● DATA TO PROCESS
* * * * * * *

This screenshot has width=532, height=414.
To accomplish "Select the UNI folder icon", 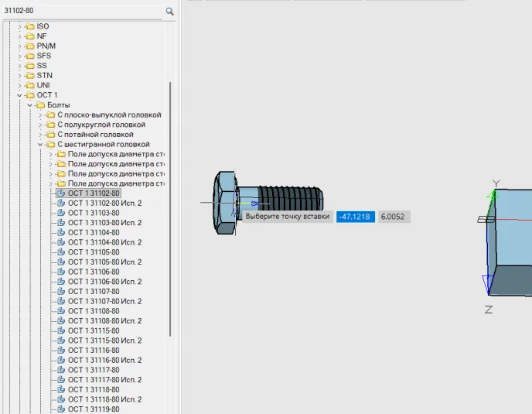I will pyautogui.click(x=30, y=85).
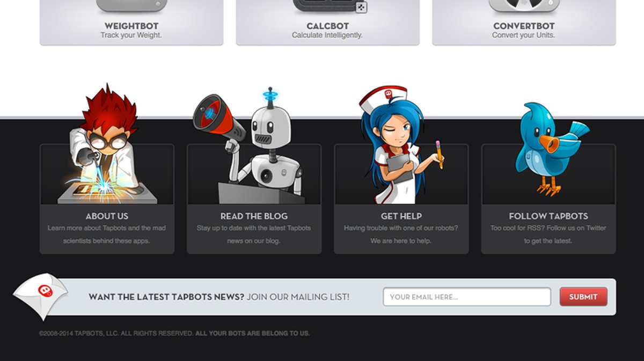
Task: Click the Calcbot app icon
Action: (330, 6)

* * * * * * *

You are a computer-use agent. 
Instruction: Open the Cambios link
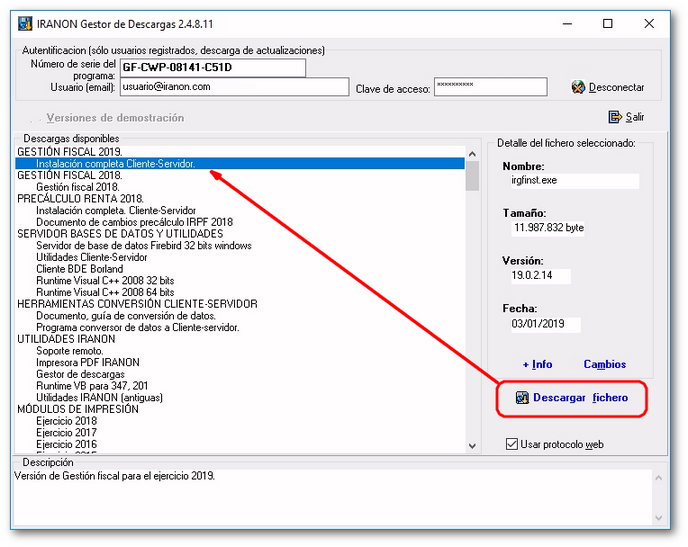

* * * * * * *

The exact lines of the material above starting at the one that contains "You are a computer-use agent." and ending at the one that contains "Instruction: Open the Cambios link" are what to retype; leave out everything else.

You are a computer-use agent. 
Instruction: Open the Cambios link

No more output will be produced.